Вернувшись из сеней, стала прибирать горницу. Из коника вытащила скатерть малиновую бархатную, покрыла дубовую доску стола. В другом трехсвещнике установила и зажгла свечи. Поправила у образов лампадки и тоже зажгла. Покрестилась, но в землю боялась кланяться — не встать с полу.
В сенях застучали смелые шаги, вошел сын, поставил на лавку мешок:
— Вот на, мама! Принес.
— Ты? Сам ты?
— А кого еще искать в подмогу?
— Ой, сынок, сынок! Голубь — страшно… И тебя с моих глаз, боюсь, утянут окаянные…
— Некому тянуть… Казнили, решили дело… Сторожов там нету… В яме на колье голов много… На тот высокий кол, батюшков, я иную голову вздел, схожую. Да все обриты, и воронье терзает, ништо!

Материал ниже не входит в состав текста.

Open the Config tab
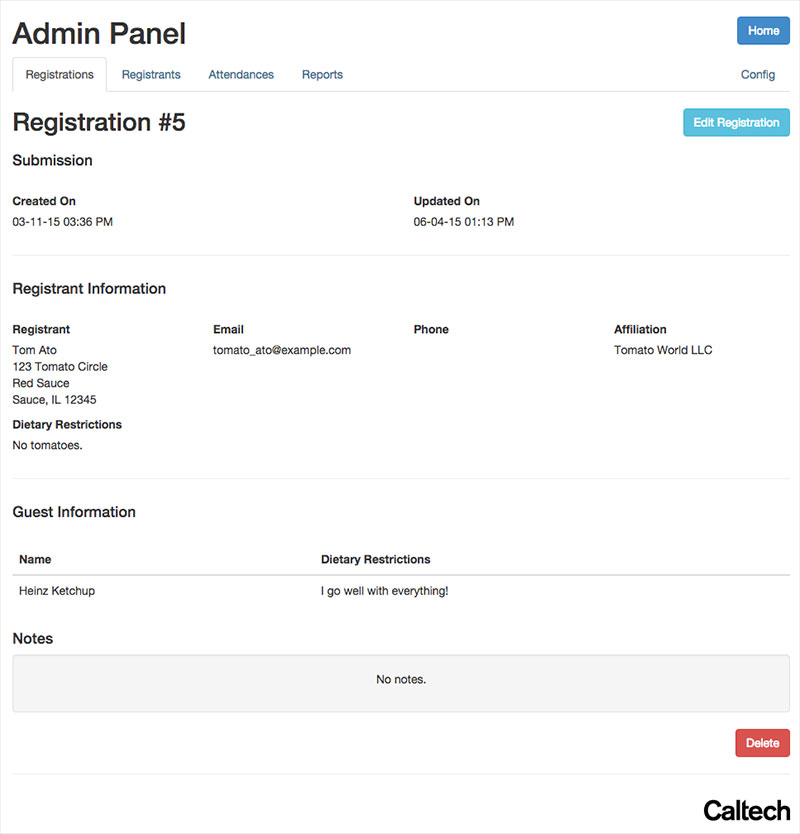The height and width of the screenshot is (834, 800). [x=757, y=74]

Ириньица шепотом спросила, подходя, шатаясь на ногах, к лавке:
— Та ли головушка, голубь?
— Та, мама! Она… Чего не веришь?
— Я так, голубь! Я так… сказать…
Мать, раньше чем вынуть из мешка голову, обняла сына.

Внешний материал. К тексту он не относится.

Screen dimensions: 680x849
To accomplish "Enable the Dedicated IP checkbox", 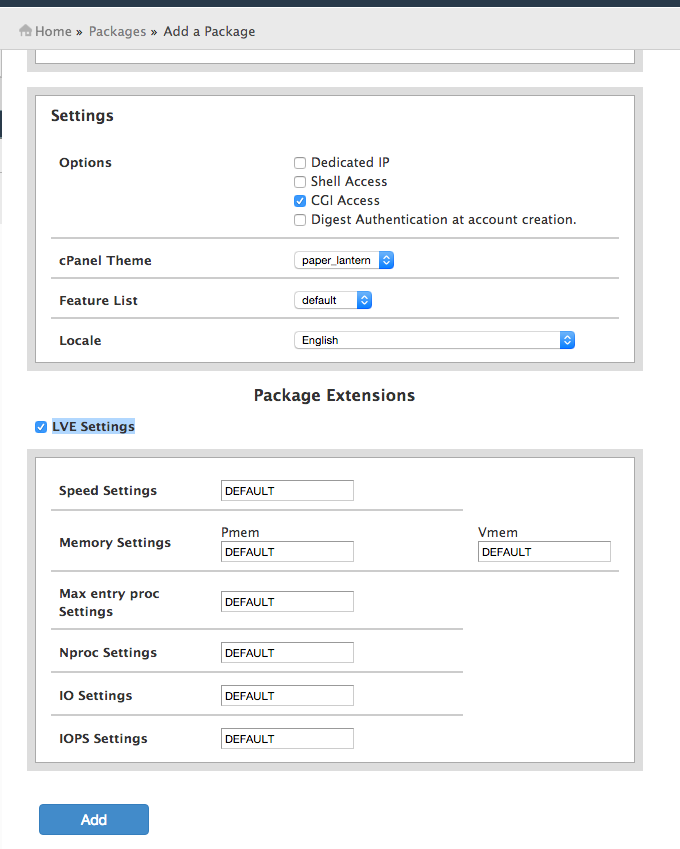I will tap(300, 162).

— Родненькой! Васильюшко! Дай поцолую тебя, соколик мой, и благословлю… Прости грешную…
— В чем прощать-то?.. Да благословлять пошто? Дай-ка выну я голову, снесу — тяжелая…
— Нет, сама! Сама, сама я, а ты поди, сынок, да приведи гостя, старца нашего.
— Он сказал: «Сам прибреду». Чуть не поволок его купец Редькин с приказчиками, что лари у моста.
— Нет, родной! Сыщи — видишь, чуть не уволокли куда… С батюшкой твоим был — сыщи его. А я, може, отдохну… сосну мало…
— Опочинь да здрава будь! А ладно, мама, что опять пошла, как тогда, когда Лазунка был… Одно что-то мне нерадошно…
— Что ж нерадошно, отчего, дитятко?
— Так… я не знаю… Гляжу вот: нарядилась, как на свадьбу, а глаза…
— Что глаза мои, Васильюшко?
— Да все едино как плачут…
— Ой ты, ой! Голубок-голубой… Ой ты, дай бог тебе путь доброй и силу возростить… и крепким…
Ириньица еще раз обняла сына; сын в ответ на ее ласки тоже обнял мать торопливо. Уходя, ударил о полу кафтана шляпой.
— Эх, не хотелось бы уходить от тебя! Ну, я скоро, мама…
— Подь, голубь, с богом… Хоть ты и ненадолычко, а старца сыщи. Тут он, близ где-то…
— Сказал: «Прибреду». Темнеет, придет ужо… Ну, подтить, так иду!
В желтом свете свечей Ириньица стояла у лавки над мешком, высокая, вся плоская. Желтели клочья волос поседевшие из-под узорчатой красной кики. Тронула мешок исхудалой рукой и отдернула пальцы, отступила:
— Нет, не то! Нет, не то… иное… иное надо… надо.
Она подошла к сундуку за печкой, открыла углубление в потайную горницу. Негасимая у образа лампада тускло горела в подземелье. Ириньица, шатаясь, но уверенно подошла к портрету старика, пошарила рукой справа у рамы, нажала пружину. Портрет боком двинулся на хозяйку. В открытом шкапу в стене тускло светилась драгоценная посуда, золотая и серебряная, с камнями, в узорах. Ириньица, стиснув зубы, из последних сил напрягаясь, стащила с полки широкое серебряное блюдо с алмазами на верхней кромке. Блюдо ударило ее по ногам. Она села на пол и, боясь сидеть, скоро встала. Не закрывая потайного углубления в стене, так же выбралась, волоча за собой блюдо, и заперла вход.
Подошла, поставила, отодвинув трехсвещники, блюдо на стол. Отдышалась, тогда пришла к мешку, подсунула под него руки и перенесла к столу бережно. А когда сгибалась поставить мешок на пол, как помешанная от нахлынувших обрывков воспоминаний короткого счастья и горя, — запела колыбельную песню. Голос слабел, срывался, иногда шептал, но она пела и пела:
Старые старушки, укачивайте,Красные девицы, убаюкивайте,Спи с Христом!Спи до утра — будет пора —Разбудим… Ворогов вон со двора…
Нагнулась, раскинув полотнища мешка, вынула окровавленную голову с синими губами и закрытыми глазами. Губы распухли, кровь почернела, облепила усы и бороду. Голова была гладко выстрижена, с левой стороны шла глубокая кровоточащая борозда. Ириньица поставила голову срезом шеи на блюдо, пела так же или казалось, что пела, шептала:
Сон ходит по лавке,Смертка — по избе…Сон говорит: «Я дремать хочу…»Смерть взговорила: «Косу точу!»
Опустилась на колени перед столом и навзрыд заплакала:
— Голубь-голубой, мой Степанушко! Вот, вот и свиделись… А сказал соколик: «Не видаться!» Да что ты, баба, наладилась в путь, а воешь! Нечего уж тут… лежебока! Берись за работу… Понесу, сокол, твою головушку по Москве, а упрячу, окручу ее в камкосиную скатерть. Коли стретят злые — скажу:
— Несу любимое, родное… Не дам его никому — судите заедино с ним… Закопайте меня в лютую яму… Ой, берись! Буде… слезы… буде!